(Collected data entries)
Segment Open
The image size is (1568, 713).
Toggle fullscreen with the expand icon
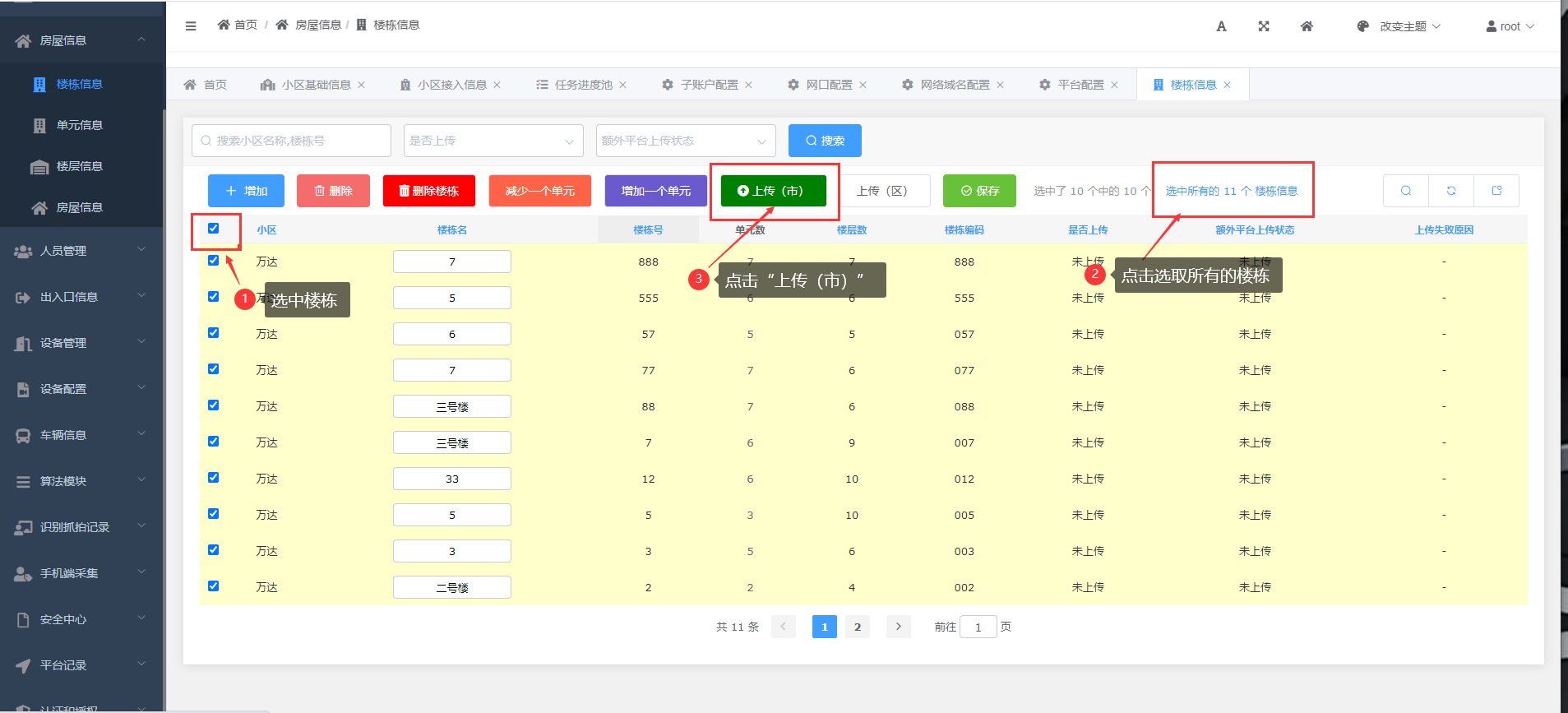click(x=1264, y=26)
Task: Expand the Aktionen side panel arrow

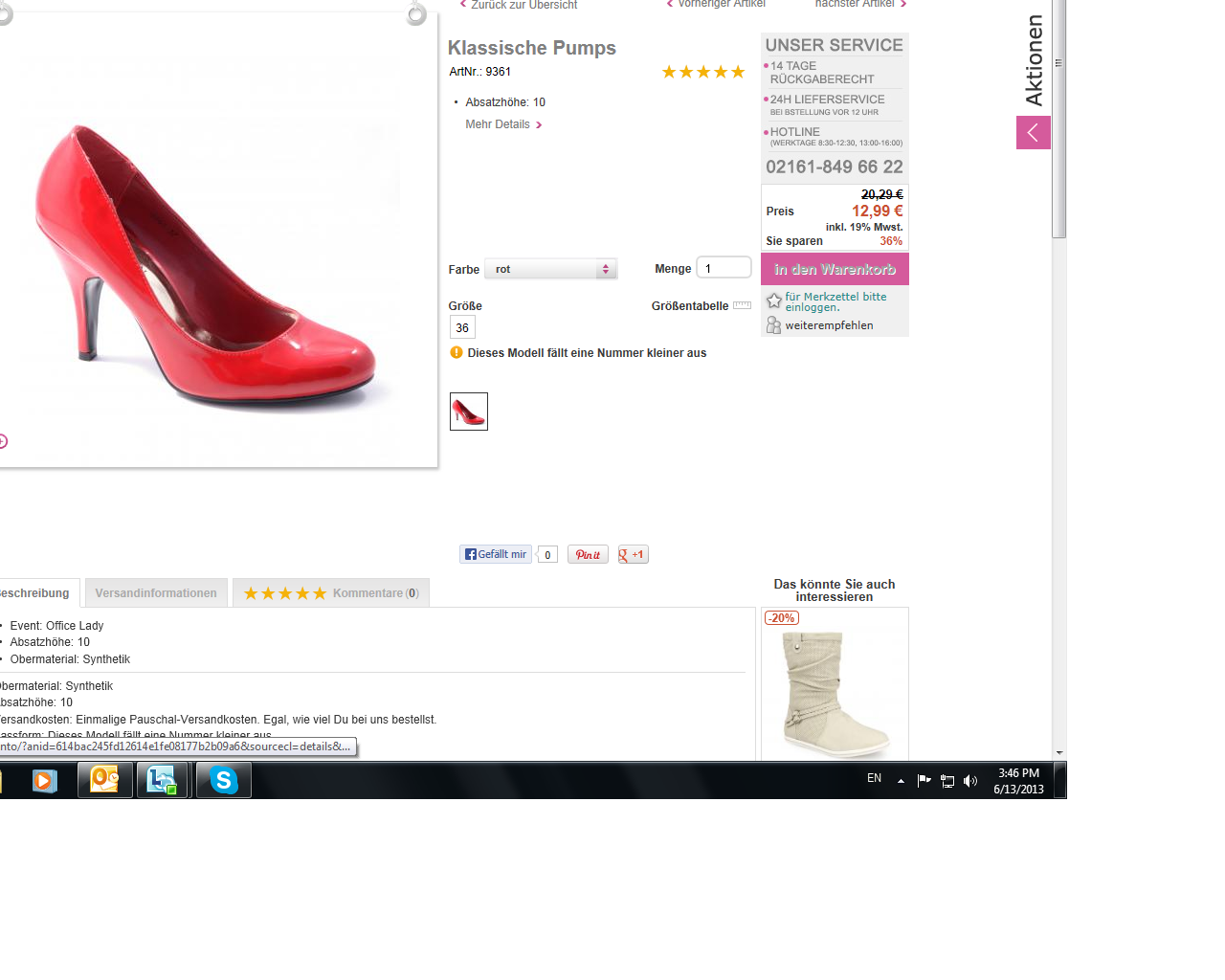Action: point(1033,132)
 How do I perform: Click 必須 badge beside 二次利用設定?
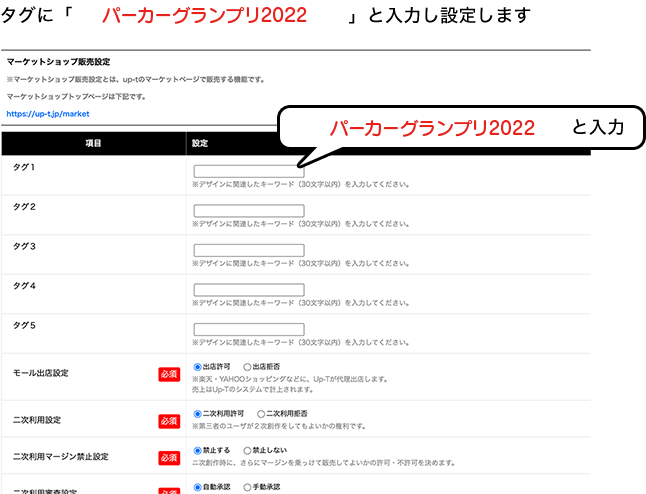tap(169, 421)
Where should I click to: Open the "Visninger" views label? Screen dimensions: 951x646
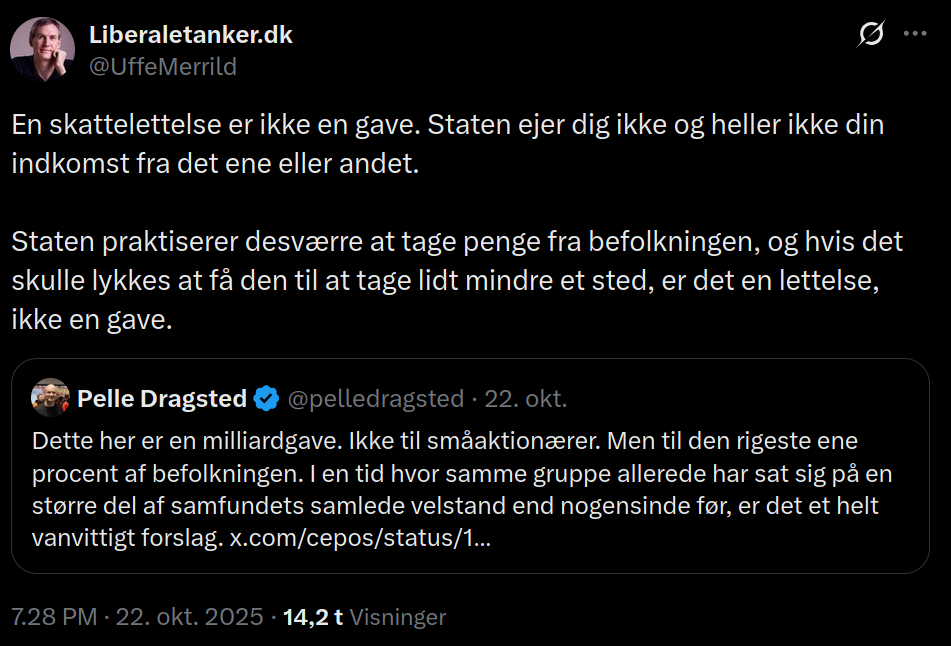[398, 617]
Segment Closed
Segment Open
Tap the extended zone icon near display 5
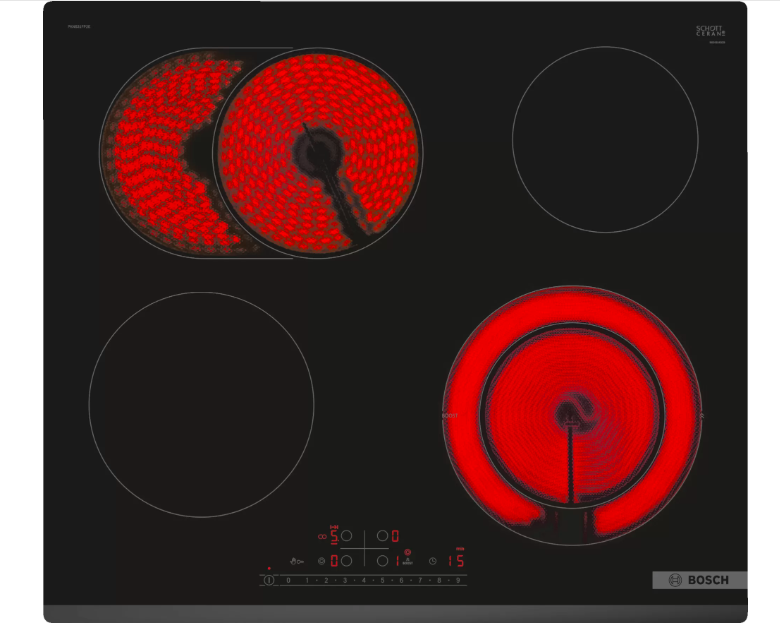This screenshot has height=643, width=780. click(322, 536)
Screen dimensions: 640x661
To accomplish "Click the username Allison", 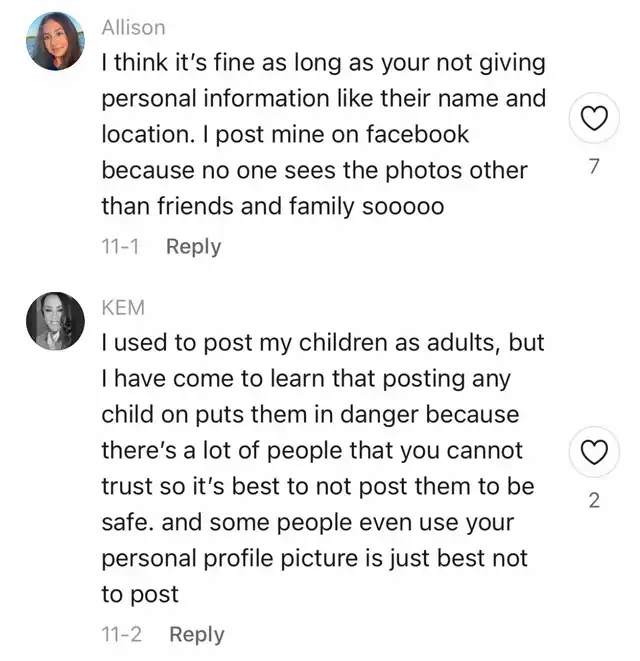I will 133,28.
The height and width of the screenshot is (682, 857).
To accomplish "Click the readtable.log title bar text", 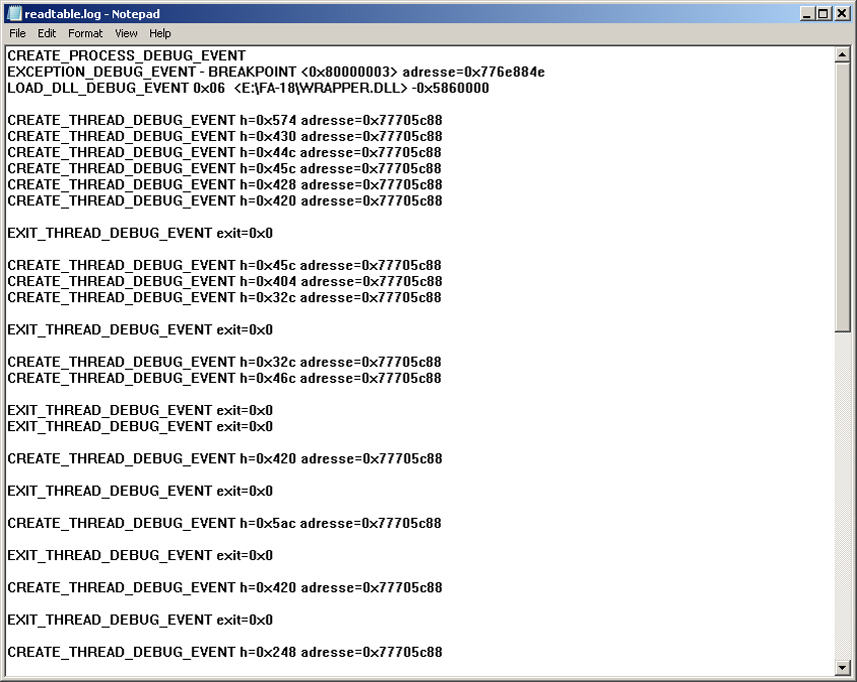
Segment Closed
• **What the task asks**: Pictures aside, return exactly the lines from the data above, starting at the line that has "The height and" and ending at the line that has "the readtable.log title", both included.

• **Exercise solution**:
The height and width of the screenshot is (682, 857).
To accomplish "Click the readtable.log title bar text", 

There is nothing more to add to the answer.